One study found symptoms of depression were three times higher among women who sat for seven or more hours each day. Additional research showed workers who spent most of their days at a desk scored higher on tests measuring psychological distress.
A 2020 study published in The Lancet Psychiatry found an additional 60 minutes of light activity at age 12 was linked to a 10% reduction in depressive symptoms at age 18. Though the study looked at adolescents, study co-author Aaron Kandola, a graduate student at the University College London believes adults who spend less time sitting will also experience mental health benefits.
“Physical activity has a profound impact on the brain and can improve the way it functions,” Kandola says. “It also reduces inflammation and other forms of stress on the body that are potentially involved in depression.”
Compared with prolonged periods of sitting, new research published in the American Journal of Preventive Medicine found engaging in light exercise was linked with lower stress, improved mood and reduced BMI.
Unlike moderate-to-high-intensity workouts, which are the focus of most of the research on exercise and mood, study co-author Jacob D. Meyer, PhD, assistant professor and director of the Wellbeing and Exercise Laboratory at Iowa State University, found that even “light” activities like walking, doing the dishes, folding laundry and other household chores are better than sitting for improving mood.
“It is possible that the more people participate in light activity, the more engaged they are overall which is associated with better mood,” he explains. “It is also possible that being sedentary — spacing out while watching television — is not a period of time when people’s mood is particularly high so any light activity might be more beneficial for someone’s mood than the alternative sedentary activity.”
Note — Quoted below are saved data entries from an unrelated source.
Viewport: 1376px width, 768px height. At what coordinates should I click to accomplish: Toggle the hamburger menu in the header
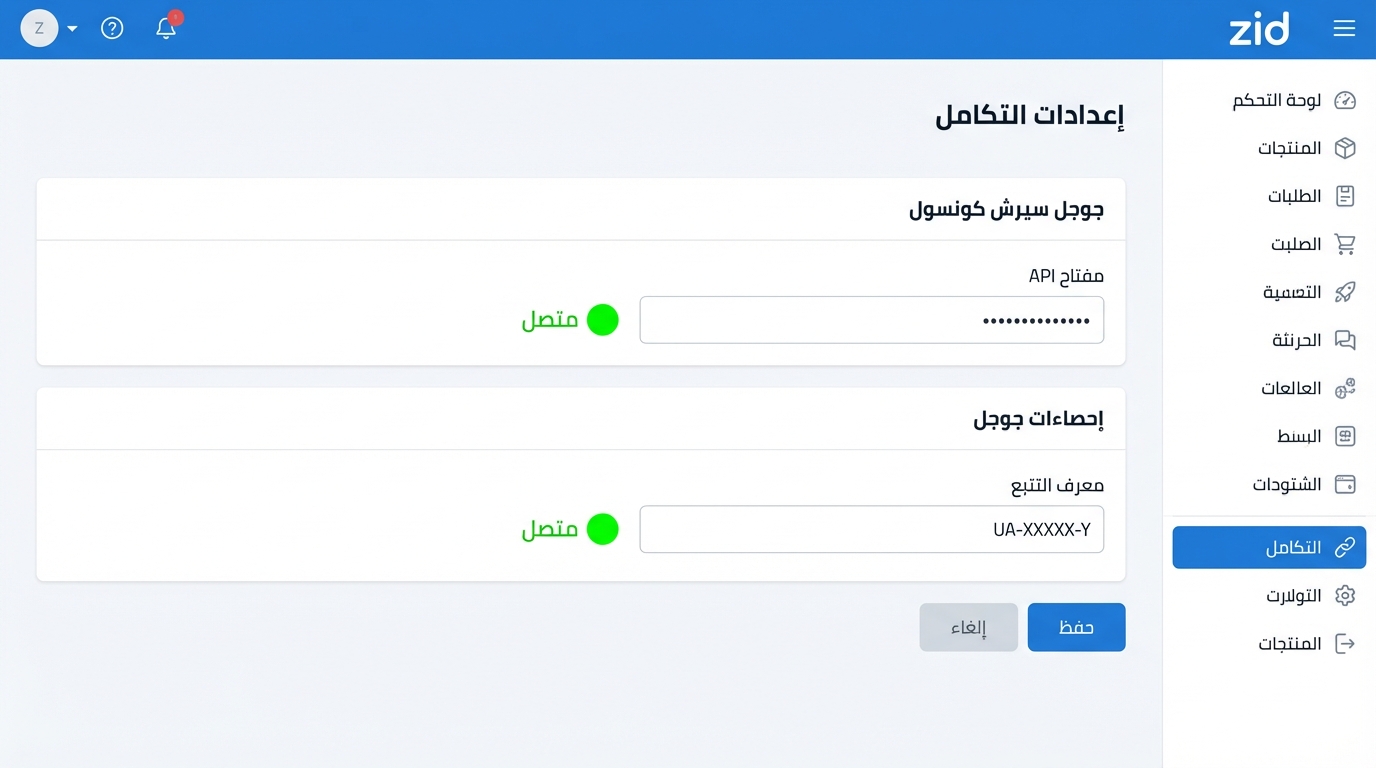(x=1344, y=28)
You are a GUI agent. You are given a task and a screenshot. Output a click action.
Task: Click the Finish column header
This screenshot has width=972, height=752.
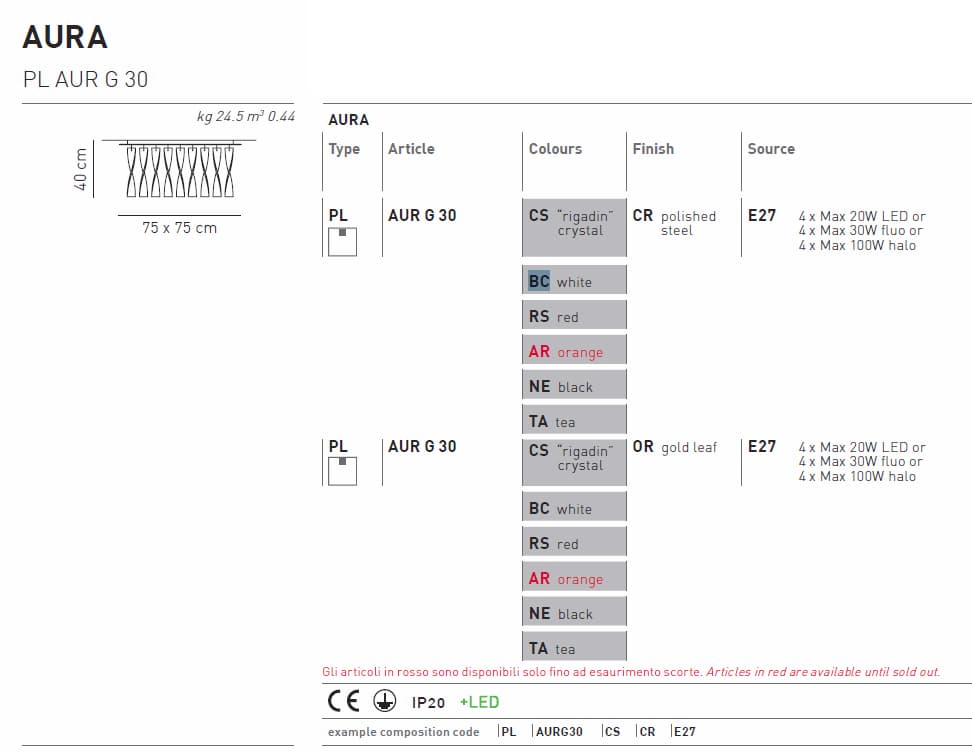click(x=653, y=149)
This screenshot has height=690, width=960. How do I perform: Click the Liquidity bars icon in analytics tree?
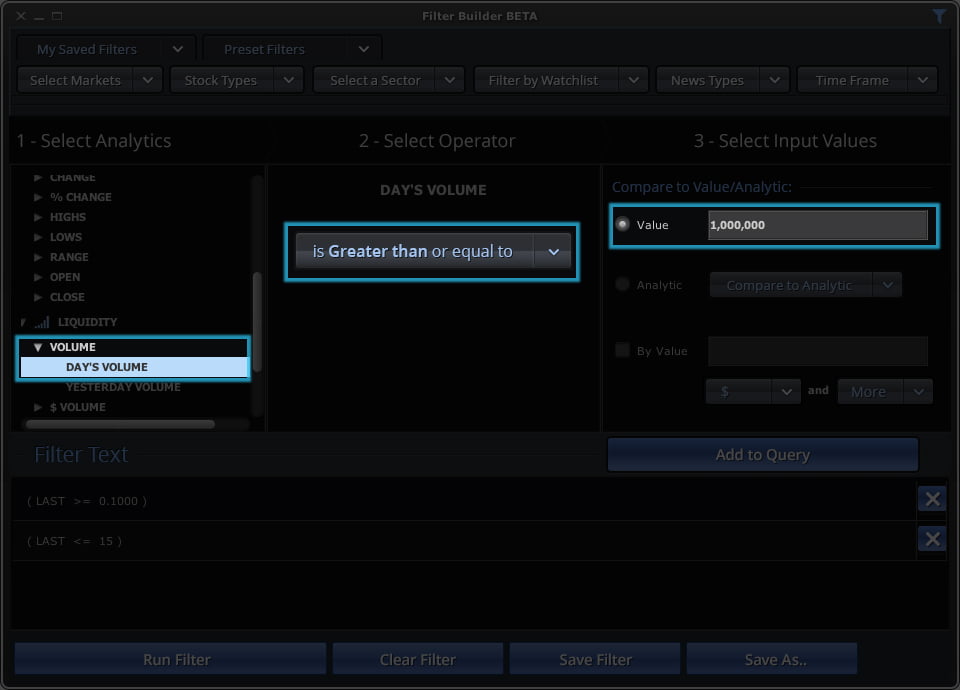42,322
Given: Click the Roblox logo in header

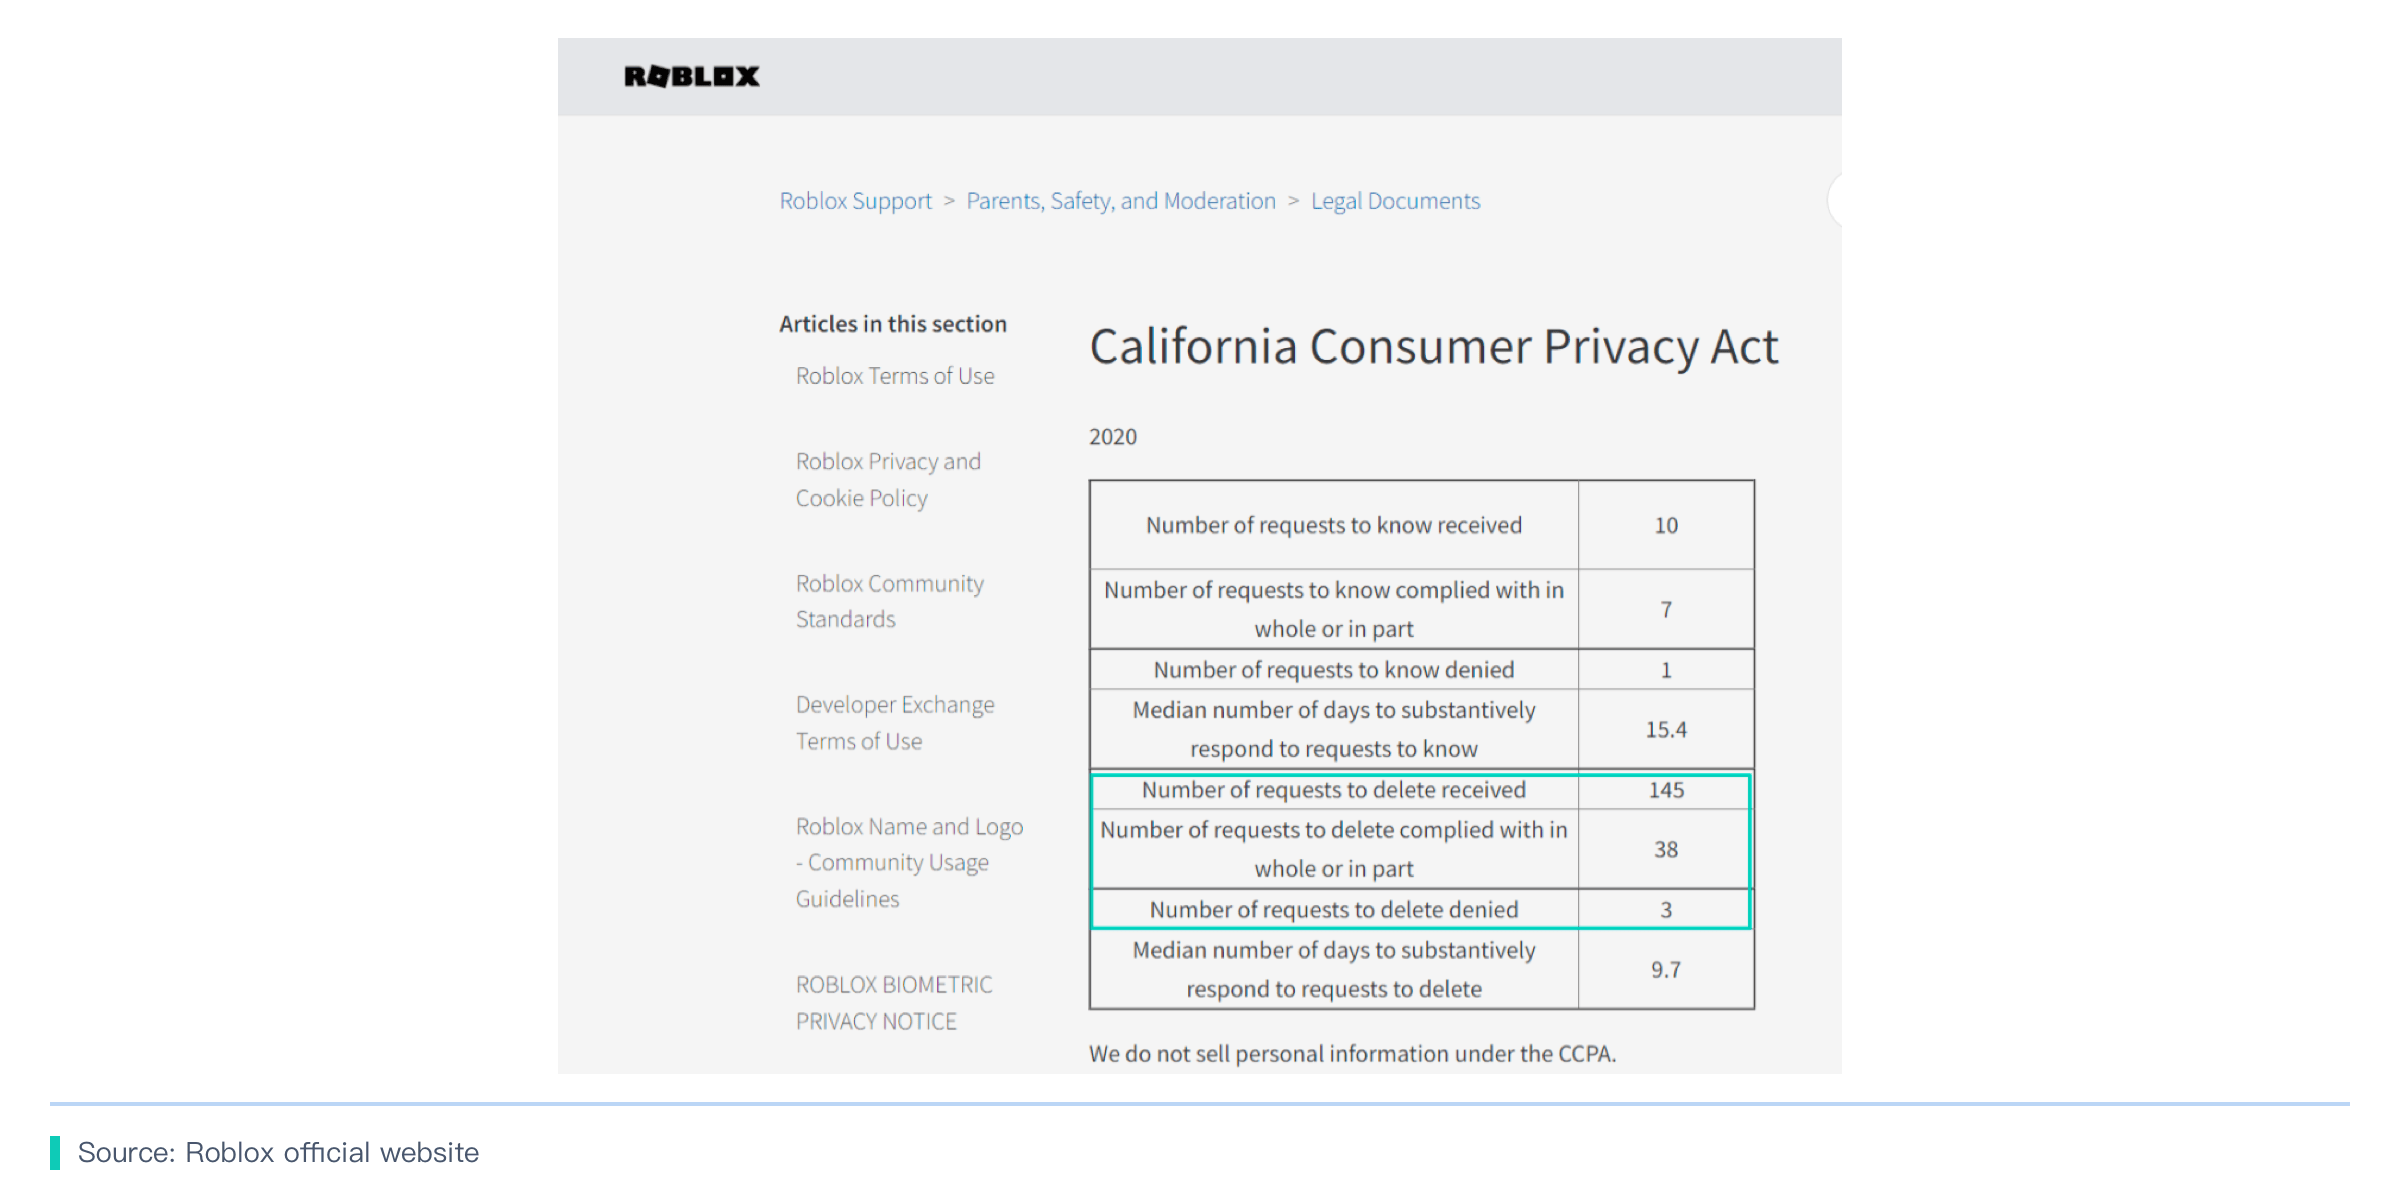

You might not be able to walk to work or trade a desk job for a more active career but there are ways to incorporate more movement into your day. Schedule walking meetings or trade time in front of the television for active hobbies like gardening — even walking around during phone calls or ironing while watching TV can have an impact on your mood.
At work, consider a standing desk. Not only do you burn more calories working at a standing desk, research published in the journal Preventive Medicine showed those who worked at standing desks showed improvements in their mood.
Even substituting sedentary behavior for sleep was associated with lower stress and better mood — a finding that does not surprise Meyer.
“While muscles may be similarly disengaged during both sleep and sedentary behaviors, there are many different processes that go on during sleep that make sleep distinct from sedentary time,” he says. “Put into the present study’s context, the finding that if people slept more in place of sedentary time, that was associated with better mood and stress, supports that idea that sleep and sitting are unique behaviors with independent effects on health.”
“The research … offers us an opportunity to see how different alterations in our days might affect not only our physical but also our mental health,” Meyer says. “The alterations don’t necessarily need to be swapping that time for going for a run, as subtle changes with swapping sitting for light activity — even standing — still appear to be potentially important for your mental health.
Start a new exercise routine if you want, but don’t discount making the little changes as they have the potential to also have an important impact.”